Serão, portanto, os produtores nipónicos piores que os seus congéneres ocidentais? Claro que não. O problema está na falta de originalidade crescente, e cobardia em aceitar e desenvolver a sua própria cultura e raízes conceptuais. É certo que a emulação de ideias é uma forma de acreditação e apreço, mas foi a diferença que marcou o Japão nas últimas três décadas de entretenimento digital. Compreendo que a indústria do país passe tempos difíceis, tendo caído recentemente para terceiro plano mundial no mercado de consumo, mas nada justifica a perda de valores fundamentais no desenvolvimento e publicação de videojogos.

Talvez seja tempo de avaliar os projectos do presente.
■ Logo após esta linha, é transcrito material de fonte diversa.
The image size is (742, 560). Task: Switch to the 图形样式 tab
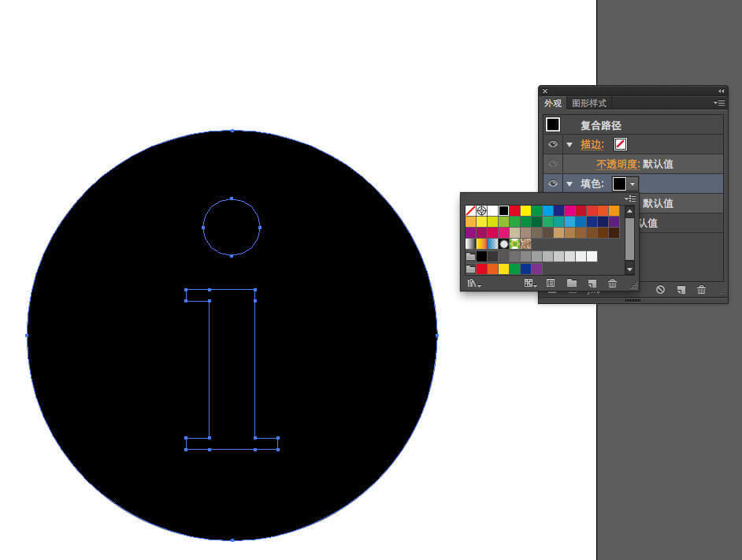tap(589, 103)
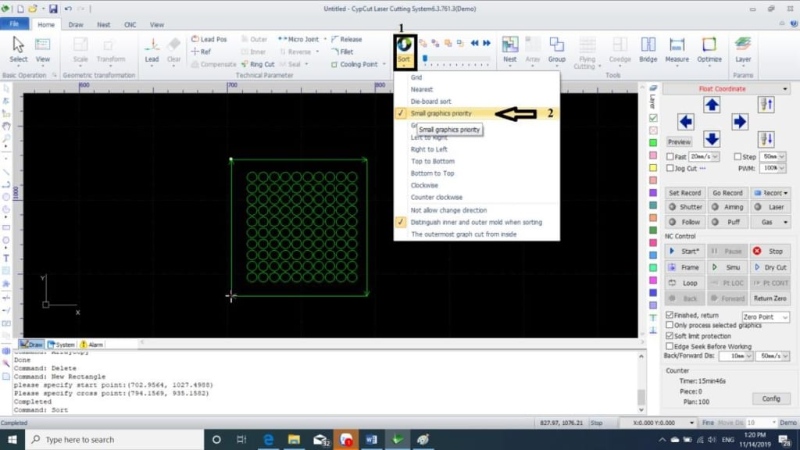
Task: Enable Only process selected graphics
Action: coord(670,325)
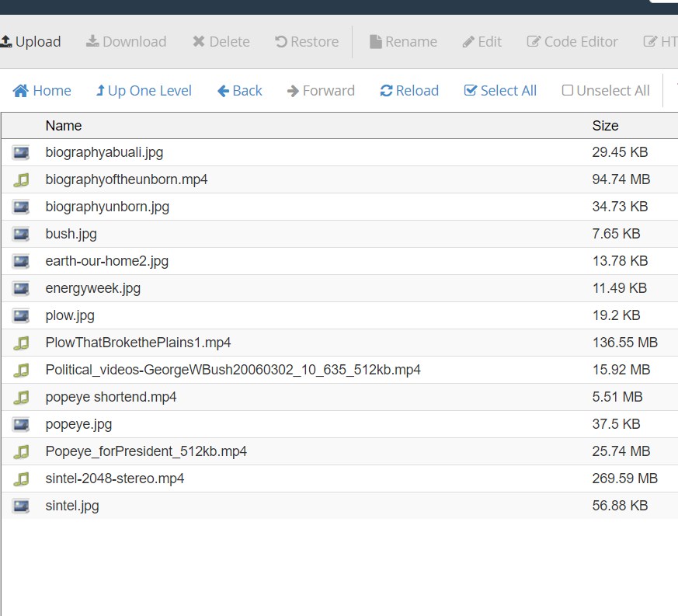This screenshot has width=678, height=616.
Task: Click the Reload refresh icon
Action: (385, 90)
Talvez o estereótipo do jogador ocidental não queira andar aos saltos com um porco-espinho bastardo, armado até aos dentes, nem ouvir dez explosões por minuto em todos os jogos de acção. Sinto a falta do espírito, honesto e sem complexos, dos títulos saídos dos Japão nos anos 90. Mais, afirmo que todos sentimos; já contamos com as multinacionais ocidentais para os shooters sangrentos e gratuitos.
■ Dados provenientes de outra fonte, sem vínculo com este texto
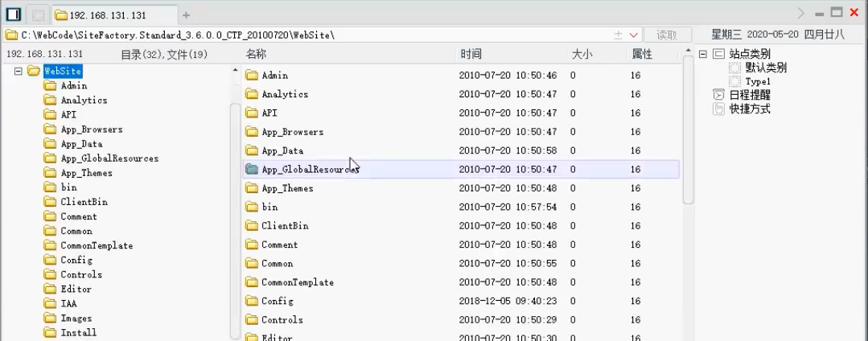Click the sidebar panel toggle icon at top-left

click(x=13, y=14)
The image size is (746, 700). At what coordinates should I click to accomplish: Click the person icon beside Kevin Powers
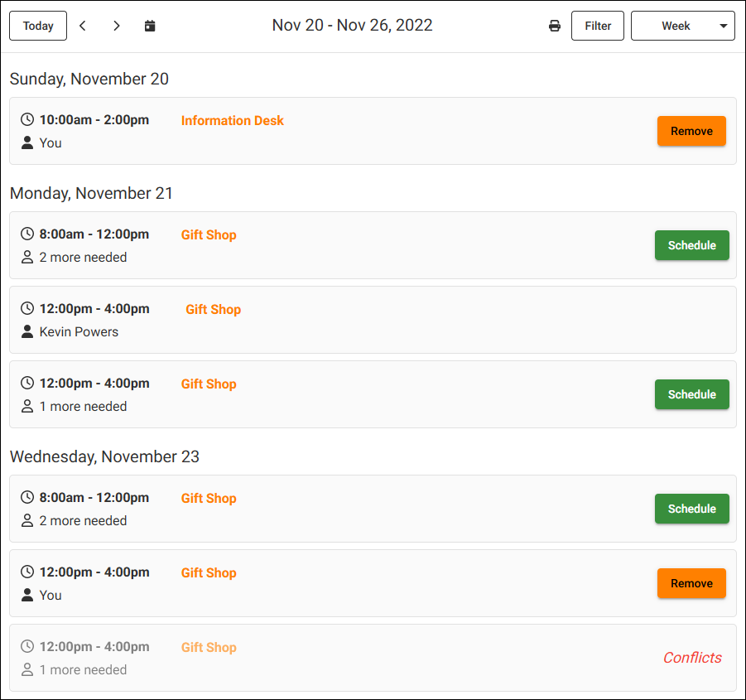pos(26,331)
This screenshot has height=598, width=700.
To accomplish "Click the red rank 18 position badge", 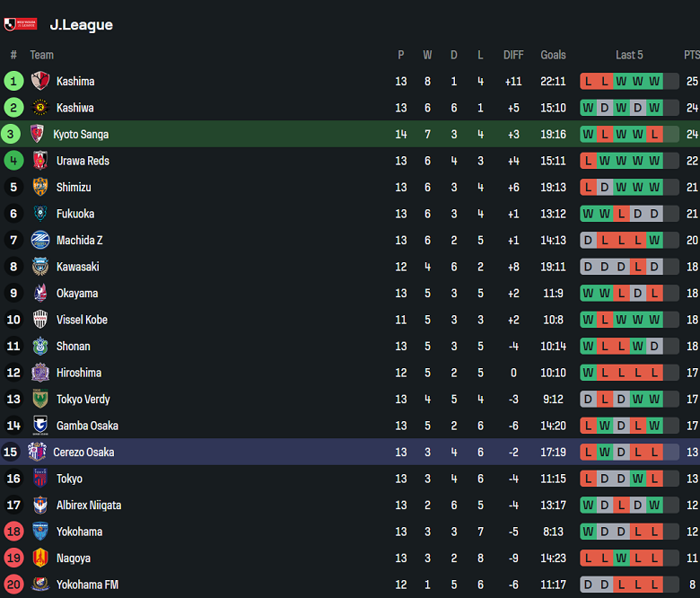I will pyautogui.click(x=13, y=532).

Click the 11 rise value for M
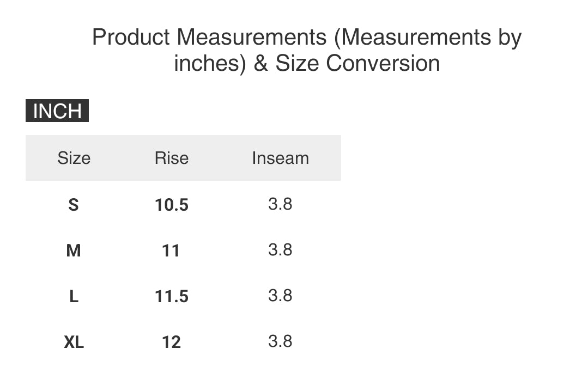(x=171, y=250)
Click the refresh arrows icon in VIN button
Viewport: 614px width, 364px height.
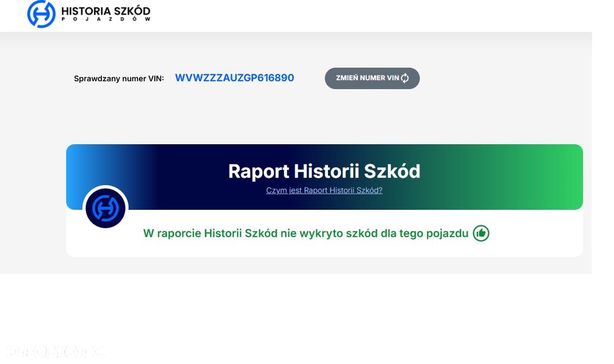tap(405, 78)
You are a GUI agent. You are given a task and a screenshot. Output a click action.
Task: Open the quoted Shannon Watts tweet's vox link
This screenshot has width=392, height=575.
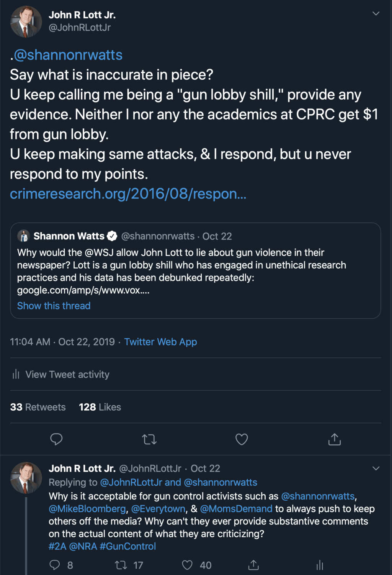pos(83,290)
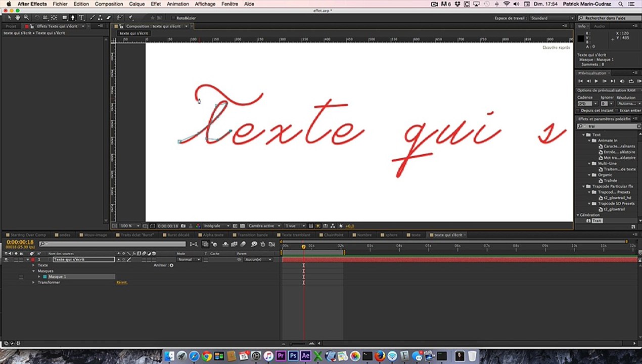This screenshot has height=364, width=642.
Task: Pick the Hand tool
Action: tap(18, 18)
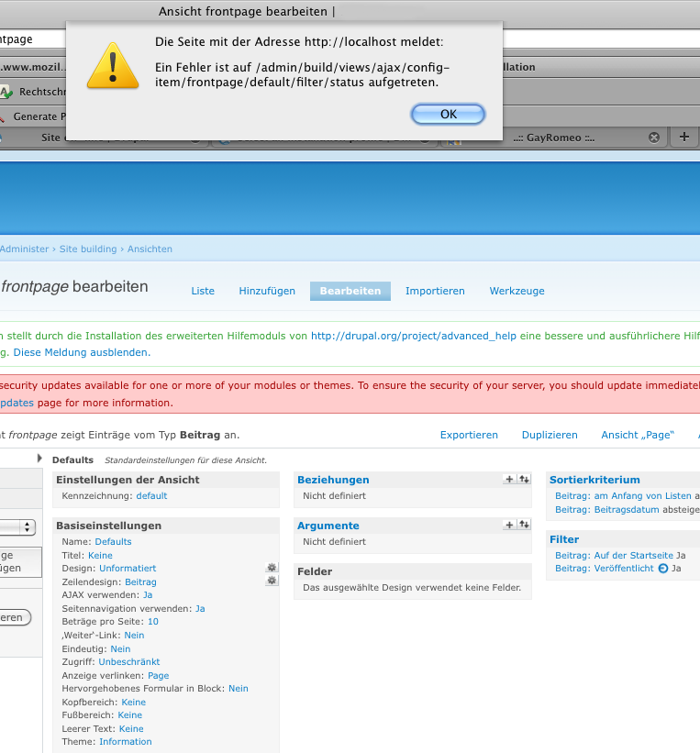
Task: Expand the Defaults disclosure triangle
Action: (x=39, y=459)
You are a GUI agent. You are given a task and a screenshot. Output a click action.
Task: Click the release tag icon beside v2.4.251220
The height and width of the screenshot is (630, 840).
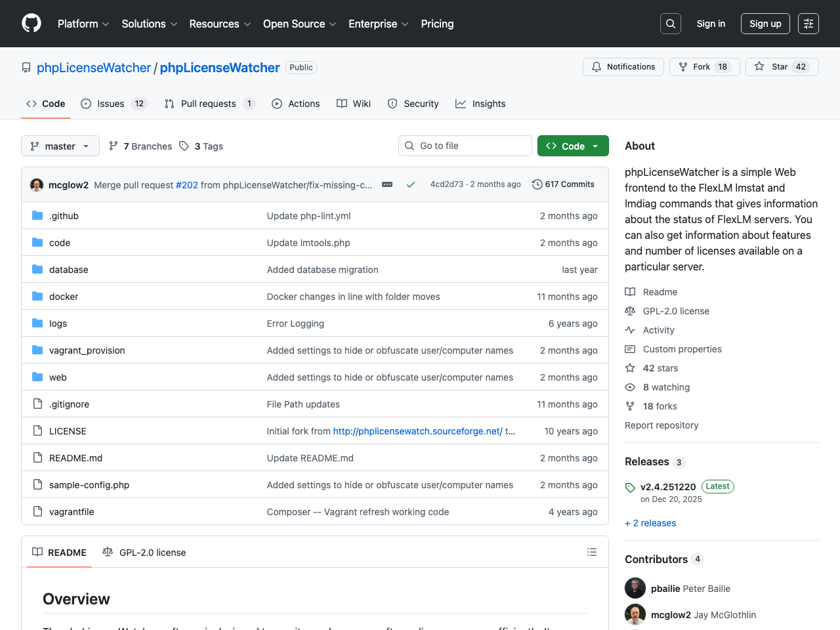point(630,487)

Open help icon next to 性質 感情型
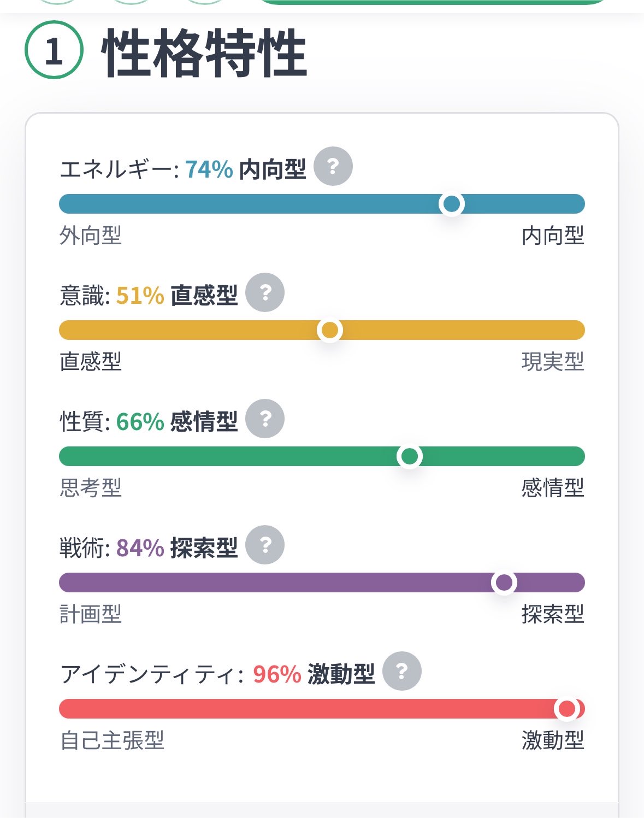coord(265,419)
O novo império do desenvolvimento nipónico é, por base, inconstante. A navegação entre lucro fácil e projectos sólidos de interesse tem sido algo turbulenta e pouco fortuita. Como apaixonado pela indústria fazedora de arte e ideias, idealizo um futuro criativo liberal, onde a globalização seja real e benéfica para o processo de desenvolvimento. Para o efeito, existe um longo caminho de maturação e afirmação, que terá, forçosamente, de ser percorrido.
Mesmo com um saco carregado de dúvidas e incertezas, estarei atento…
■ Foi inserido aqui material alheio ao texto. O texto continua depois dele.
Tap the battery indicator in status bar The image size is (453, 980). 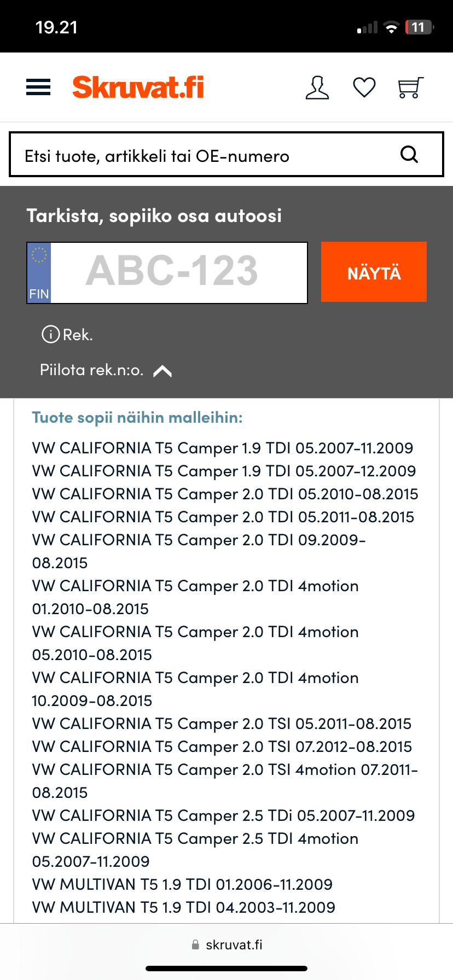click(x=419, y=27)
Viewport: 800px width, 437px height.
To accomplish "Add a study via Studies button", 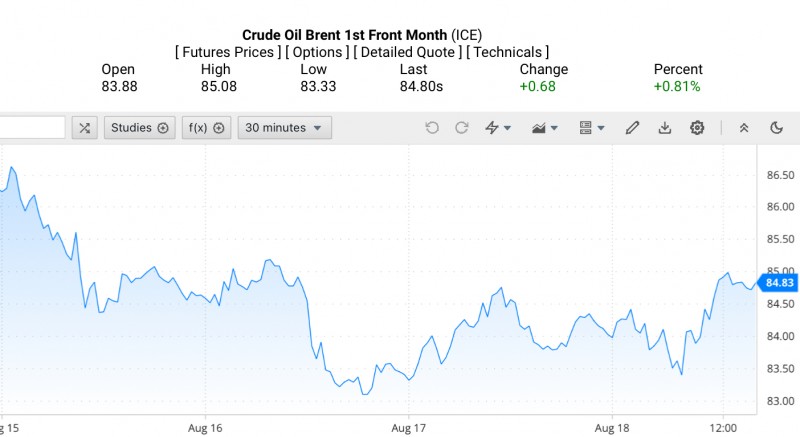I will point(140,128).
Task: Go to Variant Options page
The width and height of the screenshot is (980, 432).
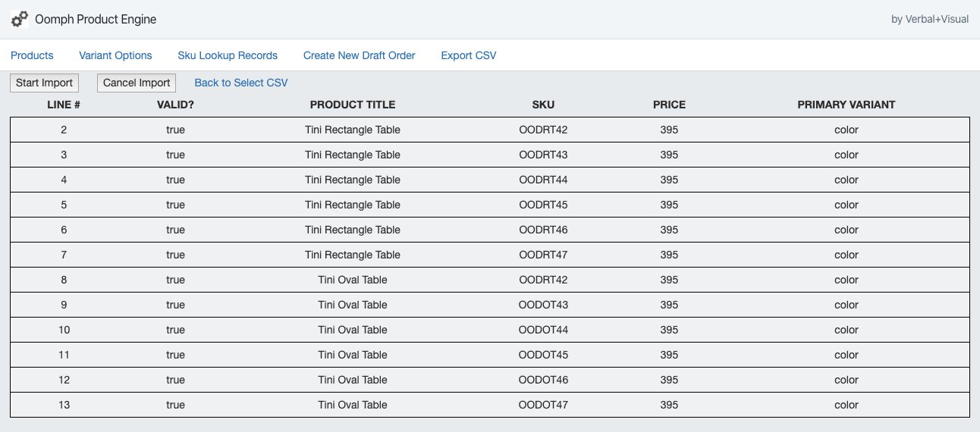Action: point(115,55)
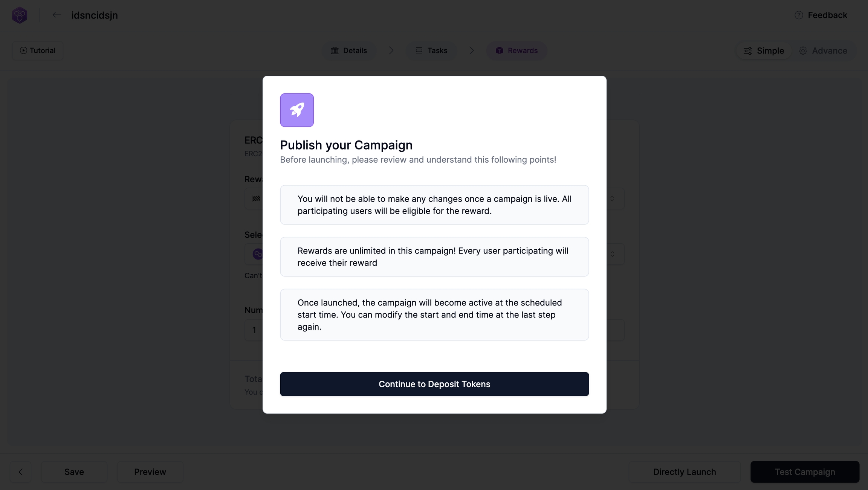The width and height of the screenshot is (868, 490).
Task: Click the Rewards cube icon
Action: pyautogui.click(x=499, y=50)
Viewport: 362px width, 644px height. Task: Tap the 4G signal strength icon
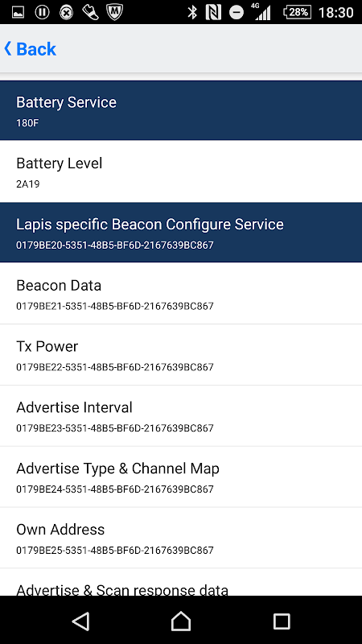262,12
2 Respostas to “O Novo Império.”


  1. 1 Terebi-kun Terça-feira, Março 10, 2009 às 21:13

    “É certo que a emulação de ideias é uma forma de acreditação e apreço, mas foi a diferença que marcou o Japão nas últimas três décadas de entretenimento digital.”

    Só dizer que, se há uma constante no modus operandi da cultura japonesa, é o pegarem nos conceitos de outros países, copiarem-nos o melhor que conseguem e adaptá-los para o que pensam ser o “gosto japonês”.

    É nesta adaptação que normalmente surge a tal diferença que se associa aos jogos japoneses.

    Pode estar a acontecer duas coisas:

    – o que aconteceu com o Resident Evil 5 é a continuação desta prática, e não o conseguimos detectar;

    – ao estar a pensar em fazer jogos para o Ocidente, a parte da adaptação é feita tendo em conta o “gosto ocidental” e não o “gosto japonês”; O que não quer dizer que não deixe de ter “diferenças”. Por exemplo, a Crimson Viper do Street Fighter IV foi criada por japoneses, a pensar no publico ocidental. O que é que acharam dela?

  2. 2 Daniel Costa Sexta-feira, Março 13, 2009 às 19:44

    Esse exemplo é muito especifico ao Universo de Street Fighter. Todo o conceito de “World Warrior” presume a criação de personagens que assimilem a cultura do respectivo país. El Fuerte “é o México”, como Ken foi o ‘pretty boy’ genérico americano, nos anos 90.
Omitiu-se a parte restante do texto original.